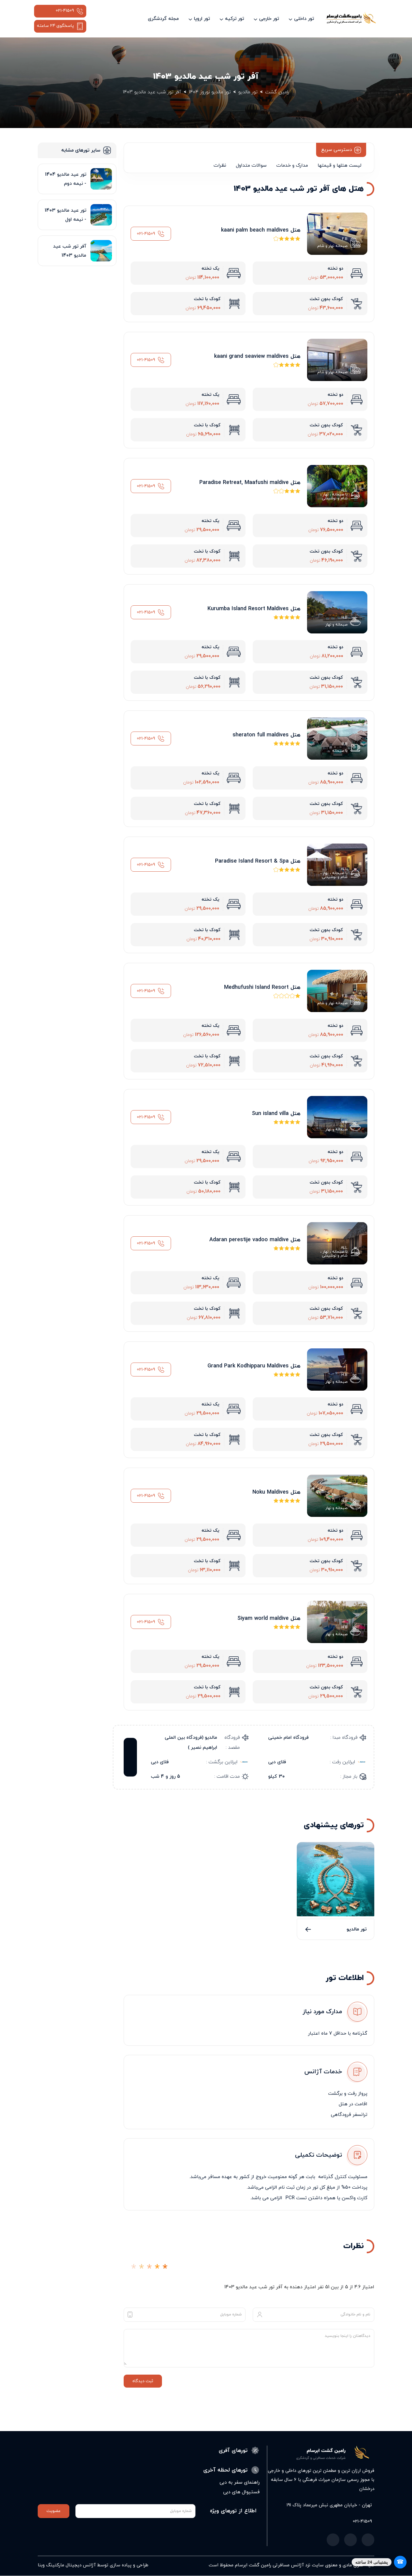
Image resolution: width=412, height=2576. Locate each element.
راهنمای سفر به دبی (240, 2482)
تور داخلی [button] (304, 18)
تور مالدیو (357, 1929)
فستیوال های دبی (241, 2492)
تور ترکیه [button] (234, 18)
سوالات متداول (251, 165)
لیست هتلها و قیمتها (339, 165)
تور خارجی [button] (269, 18)
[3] (149, 2269)
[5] (165, 2269)
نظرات (220, 165)
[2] (141, 2269)
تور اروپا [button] (202, 18)
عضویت (53, 2511)
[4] (157, 2269)
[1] (134, 2269)
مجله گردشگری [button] (163, 18)
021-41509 (65, 11)
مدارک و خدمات (292, 165)
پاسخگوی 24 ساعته (55, 26)
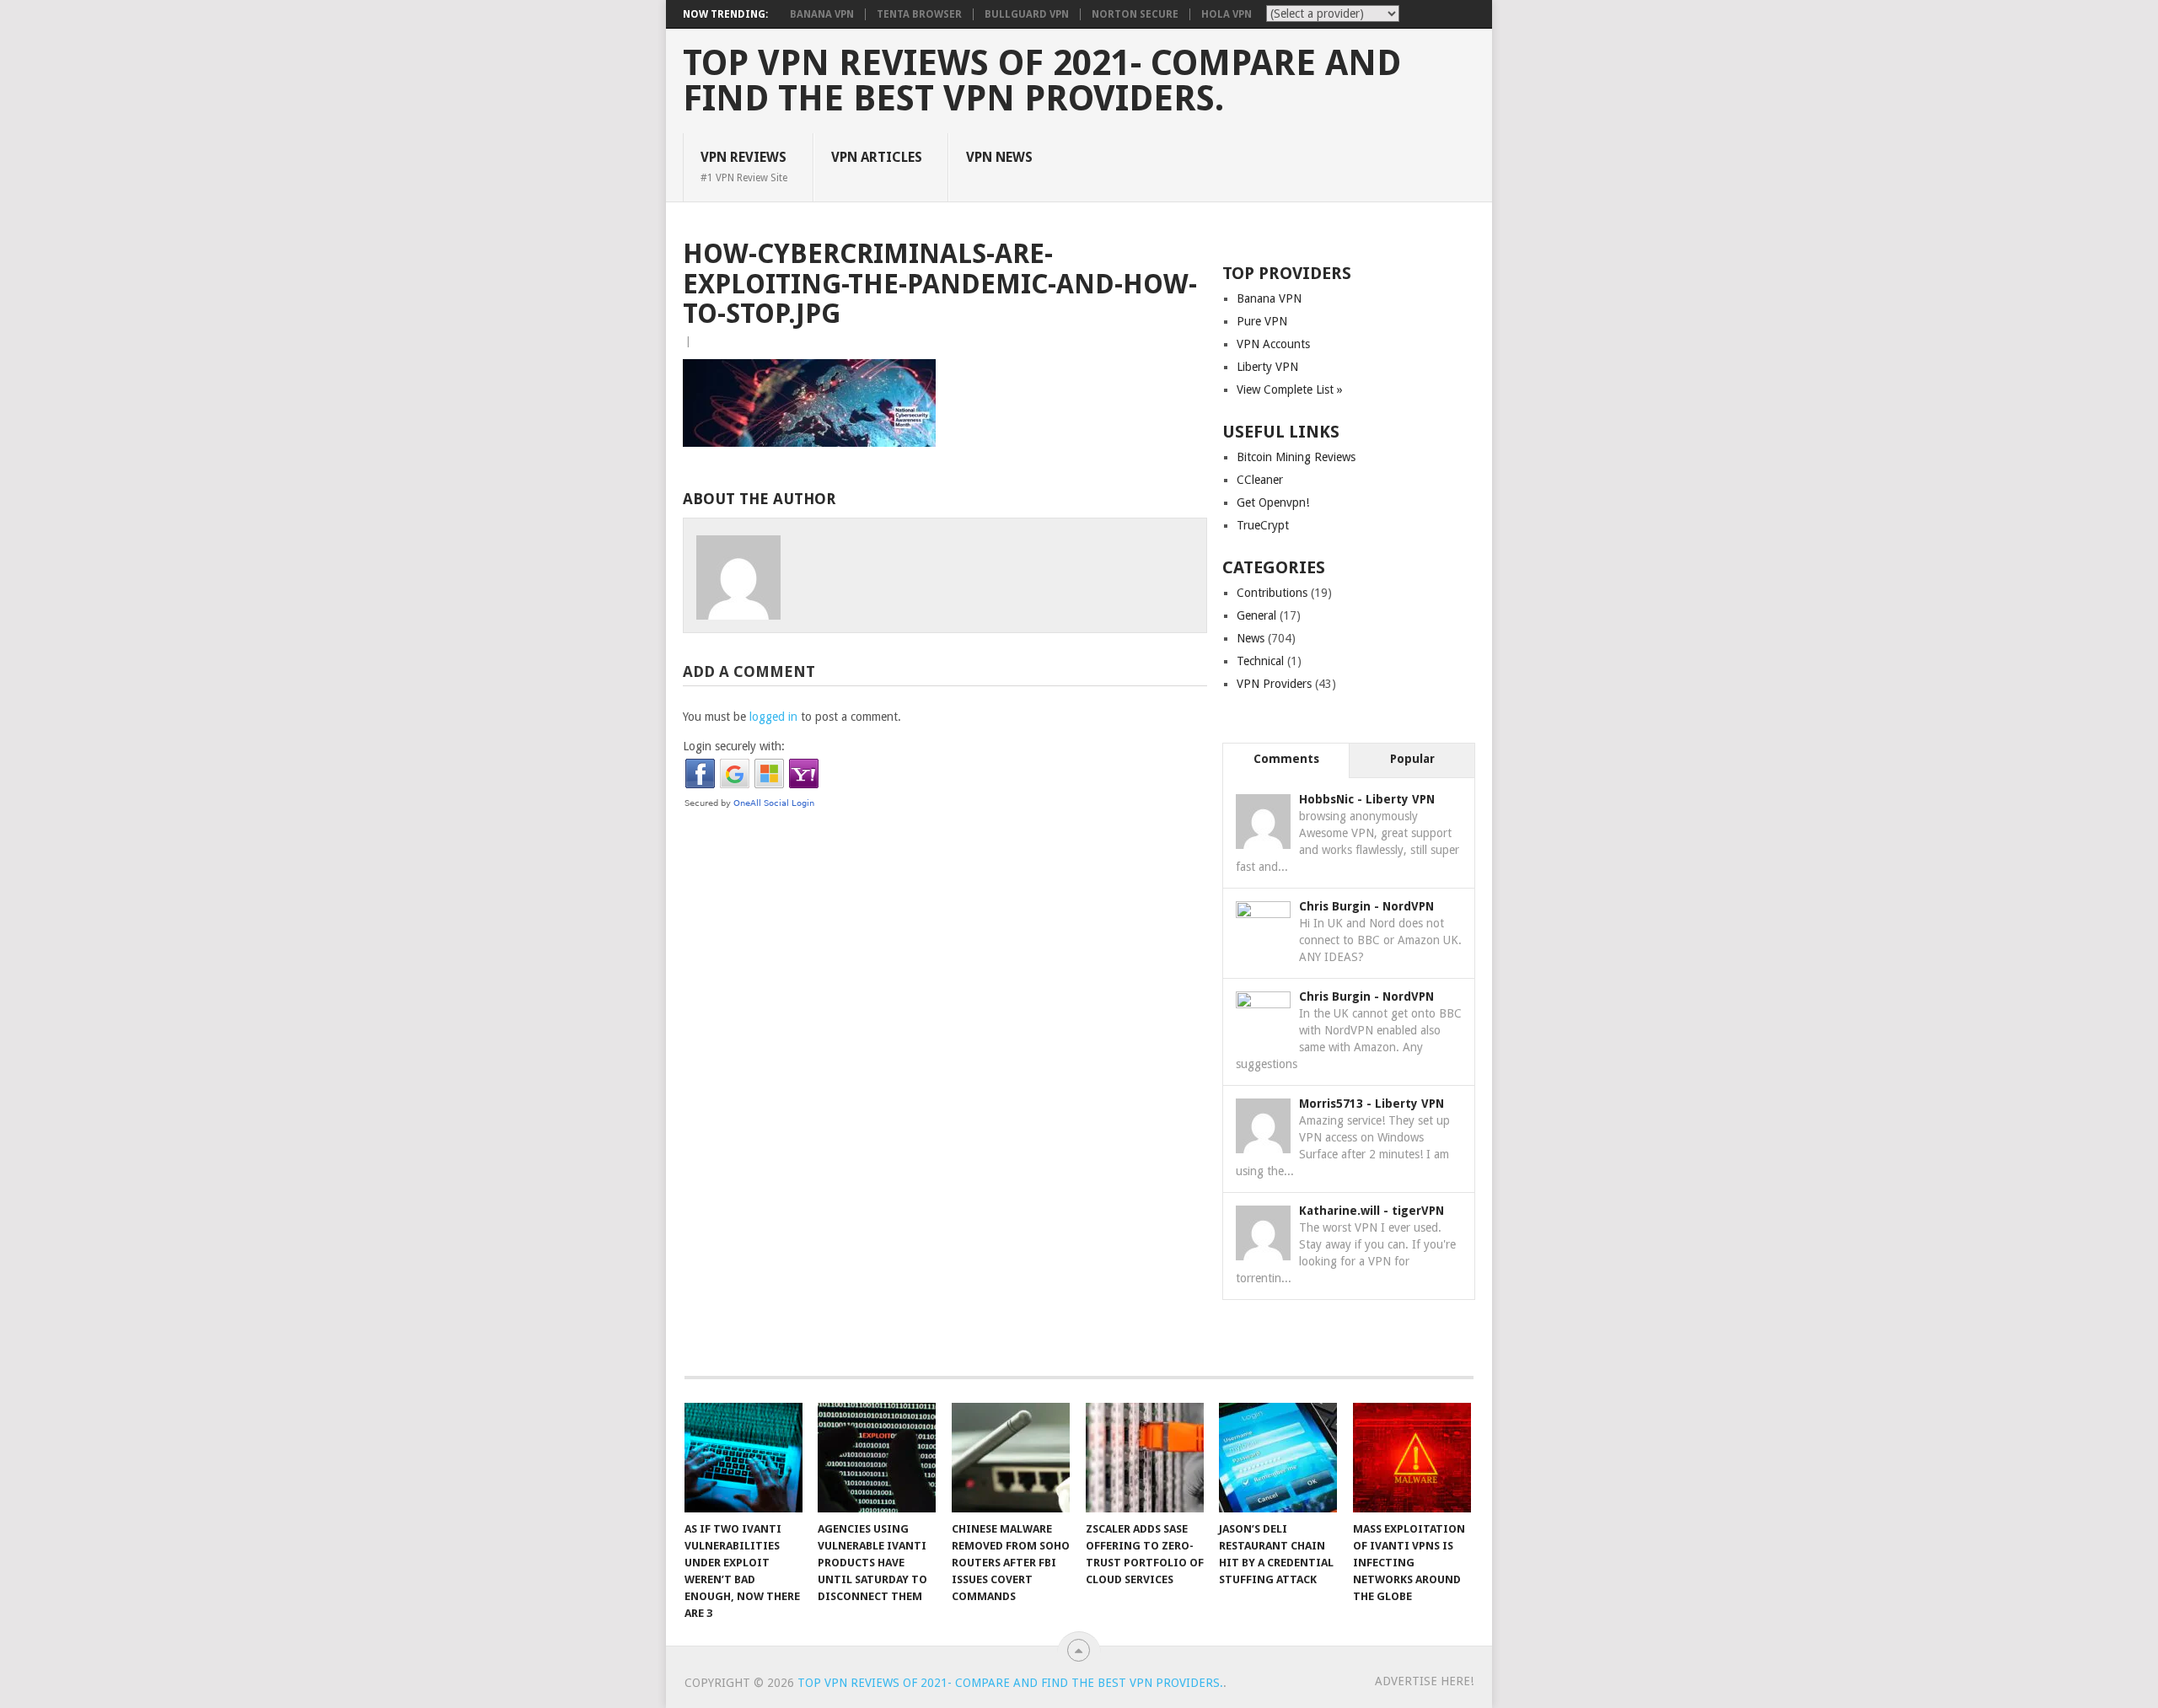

Instructions to follow: In your output, include only the lines from the line containing "تور خارجی [button] (269, 18)" through the last line of the material above, exactly as they appear, and leave out the pictures.

Solution for this problem:
تور خارجی [button] (269, 18)
[3] (149, 2269)
[5] (165, 2269)
نظرات (220, 165)
[2] (141, 2269)
تور اروپا [button] (202, 18)
عضویت (53, 2511)
[4] (157, 2269)
[1] (134, 2269)
مجله گردشگری [button] (163, 18)
021-41509 (65, 11)
مدارک و خدمات (292, 165)
پاسخگوی 24 ساعته (55, 26)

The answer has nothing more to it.